Gaza was unreachable on Friday, October 13. In the early evening, the enclave's unstable Internet connection resumed, letting desperate messages filter through. "We're evacuating. People are dying! I don't know where to go," a mother sent hastily, asking someone to notify her husband, who was in the United States. "Tell him we love him." In chaos and panic, thousands of Gazans fled their homes in the north of the enclave after the Israeli army dropped leaflets on Friday morning asking some 1.1 million Palestinians to evacuate the area "immediately" and head south.
But where could they go? Many of these people don't have cars, and Israeli fighter jets bomb the region continuously. On Friday afternoon, bombs hit three convoys heading down the Salah al-Din road, the only major route linking the north and south of the enclave. At least 70 people were killed and 200 were injured, according to the enclave's interior ministry. Most of the victims were women and children who had boarded a truck. In one video, a paramedic arriving at a hospital collapsed to his knees. "Tell the people to go home, they're bombing those who leave," he burst out crying.
Palestinians are unable to leave the 360 km2 thin strip of land wedged between Israel, the Mediterranean and Egypt. The Gaza Strip is under siege, and nothing can enter or leave the enclave. The crossing to the Sinai Peninsula is closed. Civilians have mostly headed for the center and south of the enclave, staying with relatives and acquaintances or at the hospitals and schools of the UNRWA, the UN agency in charge of Palestinian refugees, where hundreds of thousands of displaced persons have been pouring in since the start of the war.

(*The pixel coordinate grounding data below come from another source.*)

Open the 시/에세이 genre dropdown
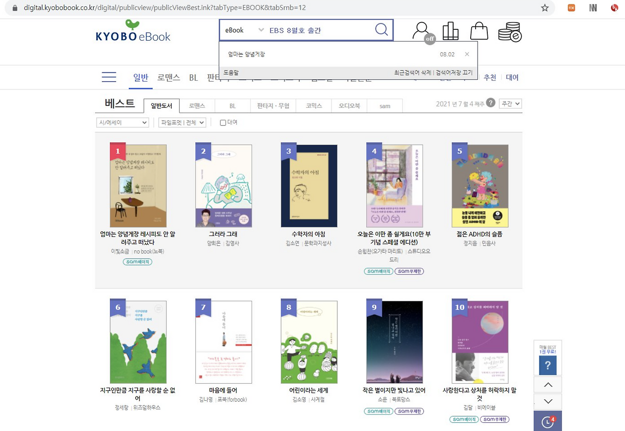 tap(123, 123)
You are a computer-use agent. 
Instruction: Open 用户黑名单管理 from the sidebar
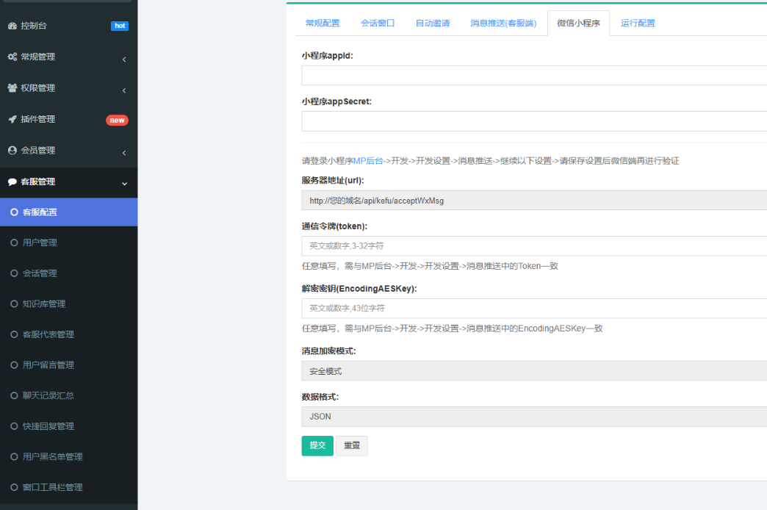coord(50,456)
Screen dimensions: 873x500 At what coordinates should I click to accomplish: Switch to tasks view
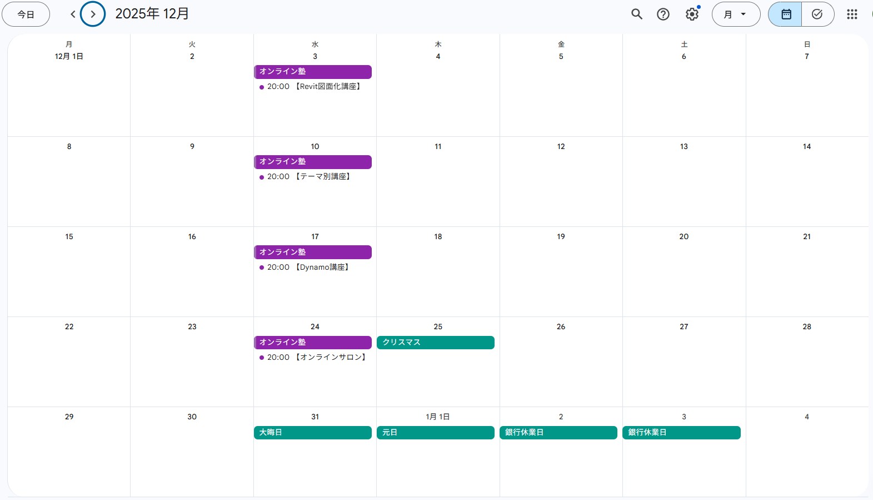click(817, 14)
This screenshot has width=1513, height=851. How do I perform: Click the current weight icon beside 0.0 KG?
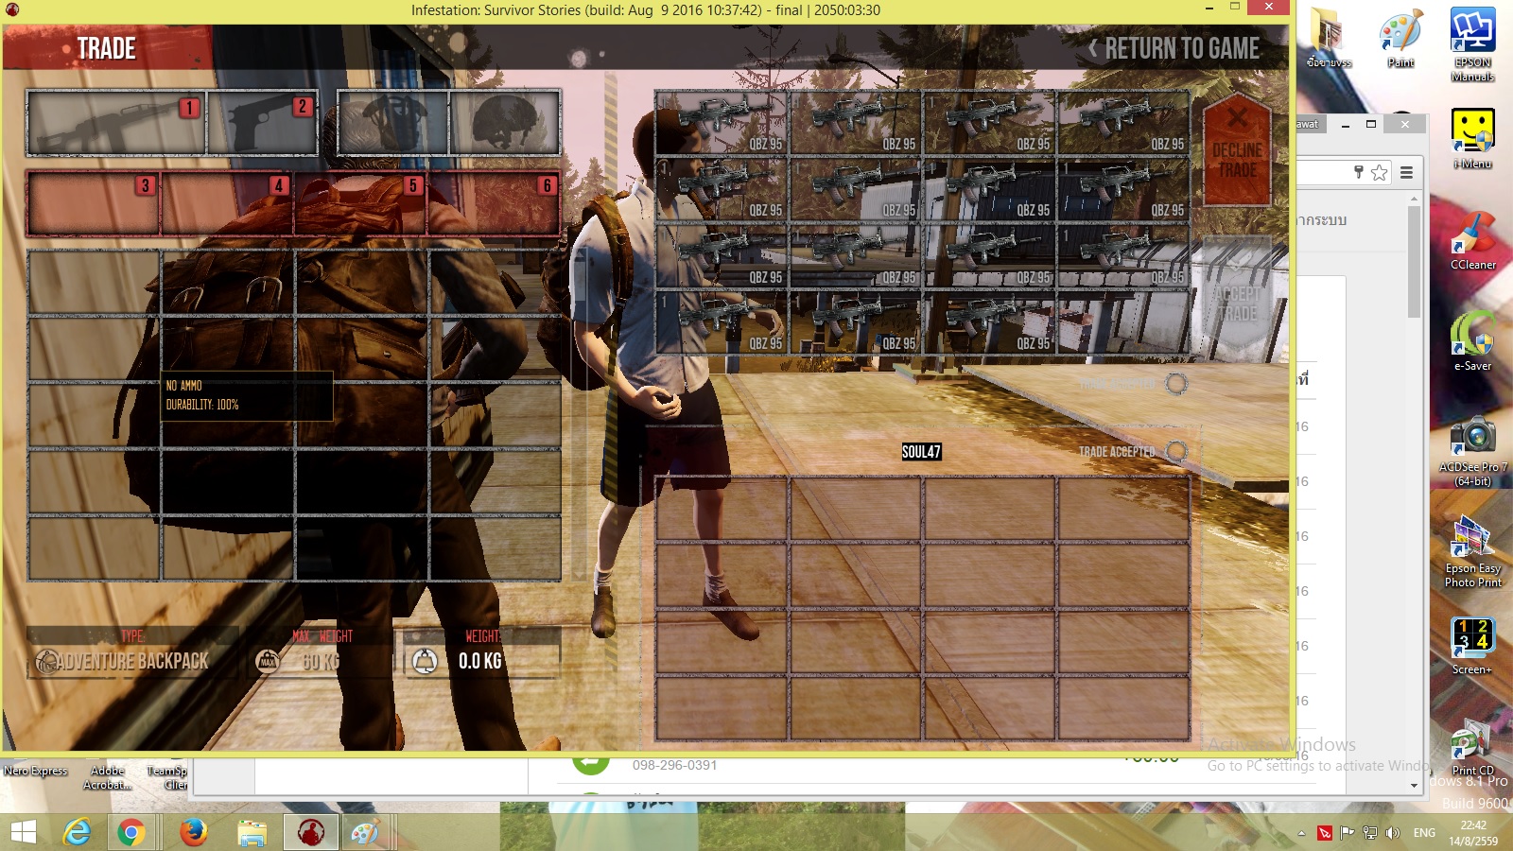(426, 661)
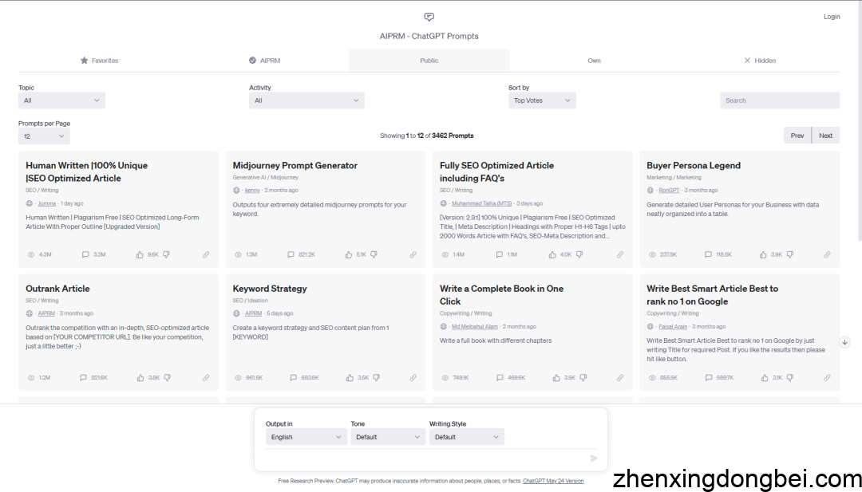Click the send message arrow icon
This screenshot has height=492, width=862.
(593, 459)
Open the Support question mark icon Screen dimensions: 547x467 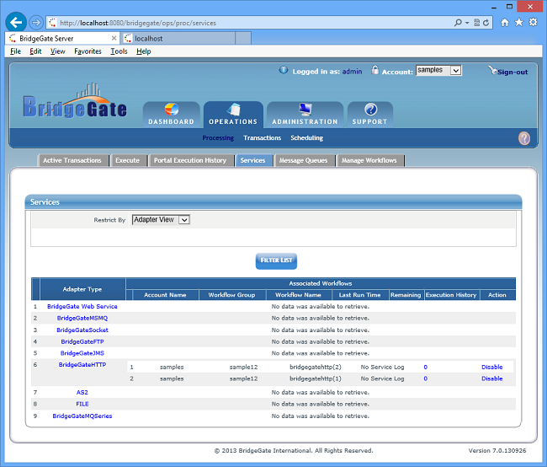coord(370,110)
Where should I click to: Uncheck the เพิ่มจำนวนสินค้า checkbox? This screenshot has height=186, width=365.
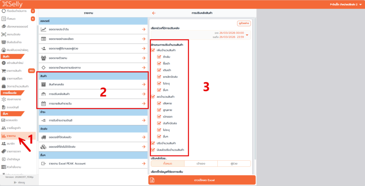(x=153, y=50)
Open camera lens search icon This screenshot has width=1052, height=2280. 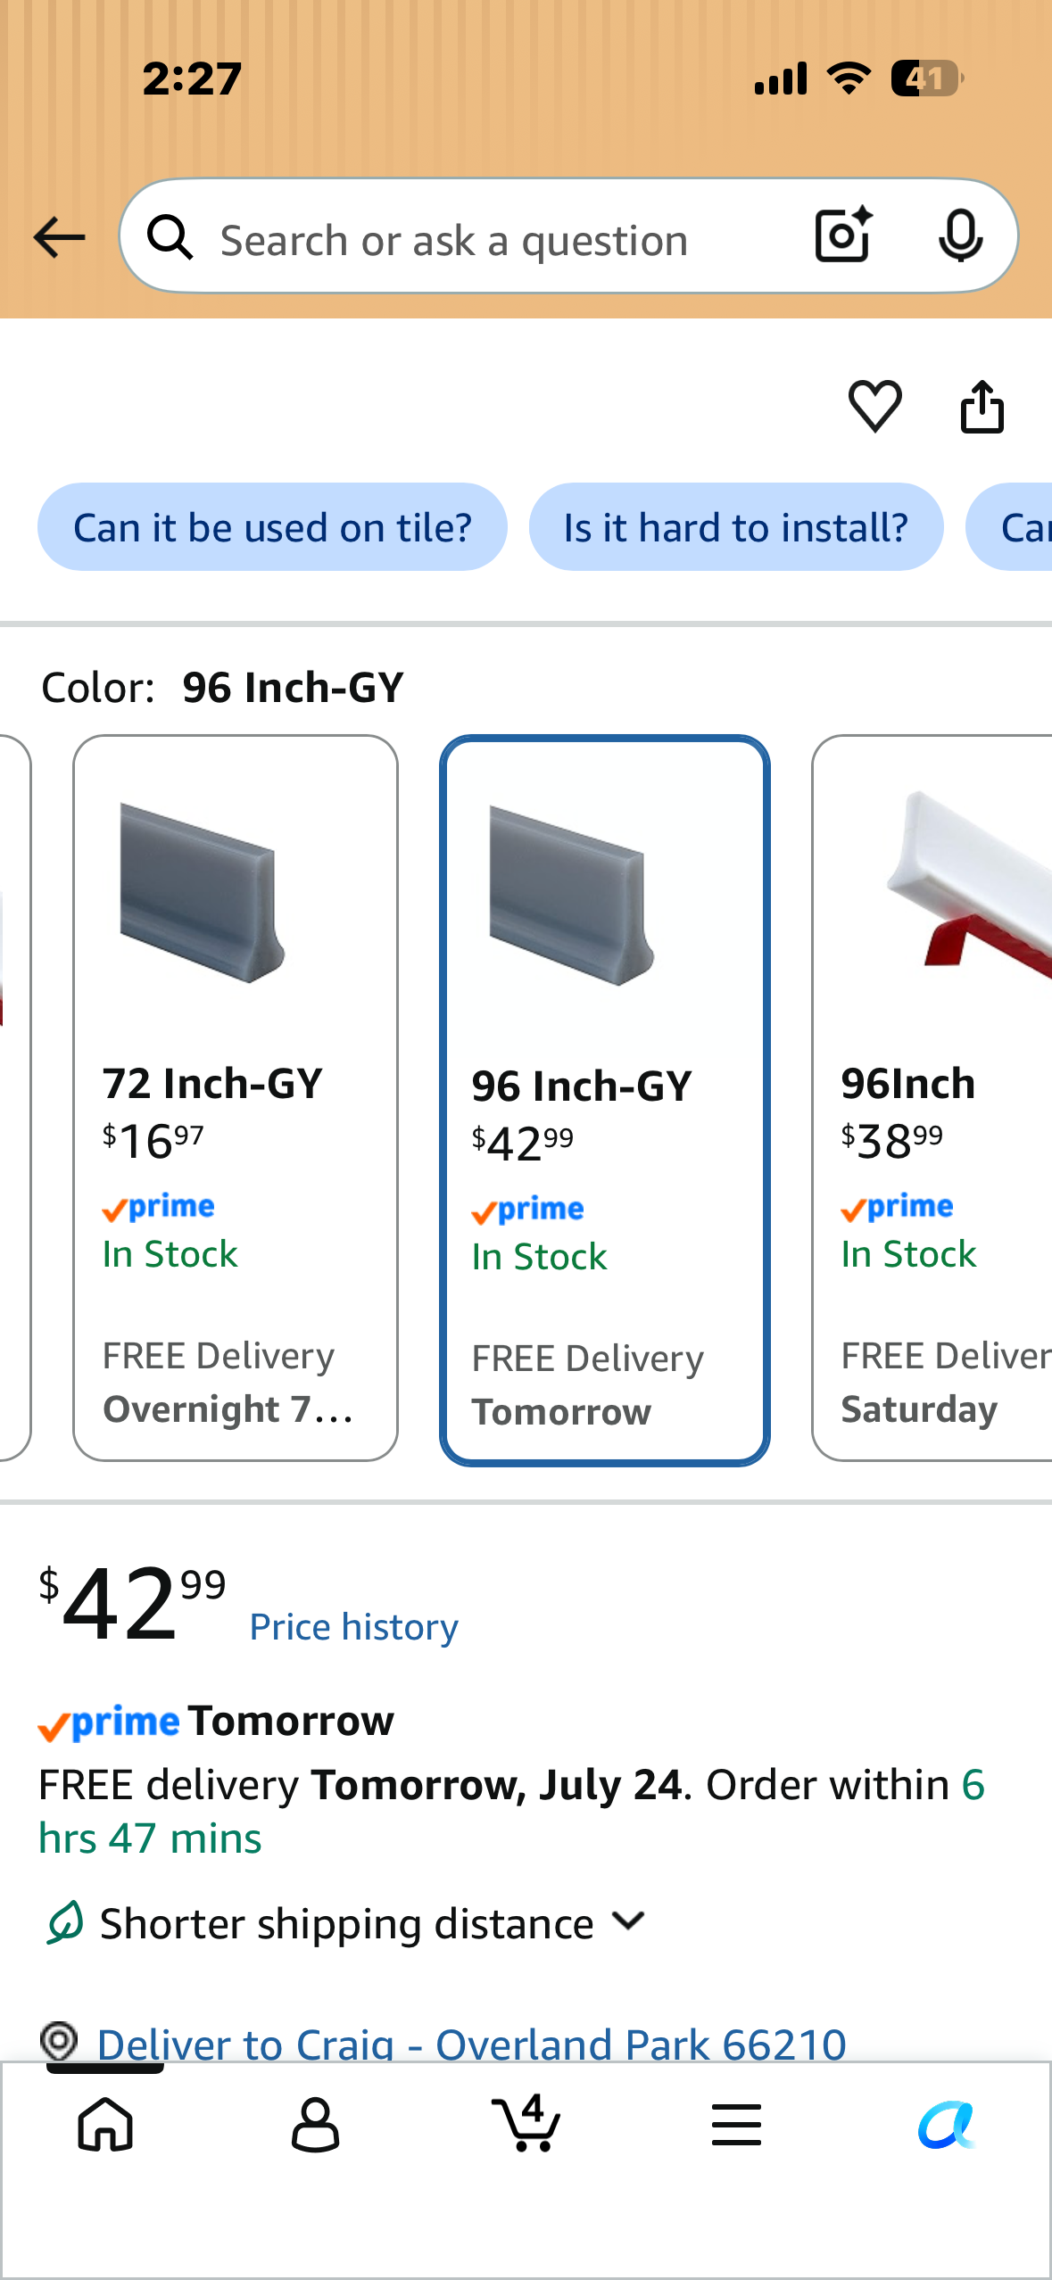(x=843, y=235)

"It's absurd to ask over a million people to move during the bombardments," said Tamara Alrifai, a spokesperson for the agency, which does not have enough resources to cope with such a massive influx into its schools in Gaza, which has already been under Israeli blockade for over 16 years. The Norwegian Refugee Council, for its part, denounced a "war crime."
Since the surprise Hamas attack on Israel on Saturday, October 7, the Israeli military said that more than 1,300 people had been killed, the vast majority of them civilians. Meanwhile, the Gaza Strip, governed by the Palestinian Islamist Resistance Movement (Hamas) since 2007, has been under continuous bombardment. Densely populated neighborhoods, homes, ambulances and journalists have all been hit. The local Health Ministry said in a provisional death toll that 1,900 civilians in Gaza, including over 600 children, were killed in less than a week.